I do agree they later trashed that relationship with the Monica incident and AI policies.

PeterStuer · 2h ago
But the answer has not become incorrect. It is still correct for that question in that specific context. More likely, the 'canonicalization process' was overly coarse (for SEO?), inconsistent and confused.
moi2388 · 2h ago
Then they should have made a wiki instead of a Q&A site
ceejayoz · 1h ago
They did, really. That's why I can edit anyone else's questions and answers.
Frieren · 3h ago
I was "playing" the gamification part of StackOverflow. I wanted to ask a good question for points. But it was very difficult because any meaningful question had already been asked. It was way easier to find questions to answer.
ceejayoz · 4h ago
Every time I ask people for an example of this, and get one, I agree with the duplicate determination. Sometimes it requires a little skimming of the canonical answers past just the #1 accepted one; sometimes there's a heavily upvoted clarification in a top comment, but it's usually pretty reasonable.
jongjong · 2h ago
I've used LLMs to generate code for a custom serverless framework which I wrote from scratch that it had never seen before. The framework follows some industry conventions but applied in a distinct way with some distinct features which I have not yet encountered in any other framework...

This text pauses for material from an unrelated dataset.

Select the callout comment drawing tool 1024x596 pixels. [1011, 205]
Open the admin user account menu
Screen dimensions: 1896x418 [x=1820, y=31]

I'm willing to accept that maybe LLMs cannot invent entirely new concepts but I know for a fact that they can synthesize and merge different unfamiliar concepts in complex logical ways to deliver new capabilities. This is valuable on its own.

thisisauserid · 2h ago
(in mice)
Martin_Silenus · 4h ago
If only we could train people like that to see their reasoning output...
floppiplopp · 5h ago
'Chain-of-thought AI "degrades significantly" when asked to generalize beyond training.' - yeah thanks Captain Obvious.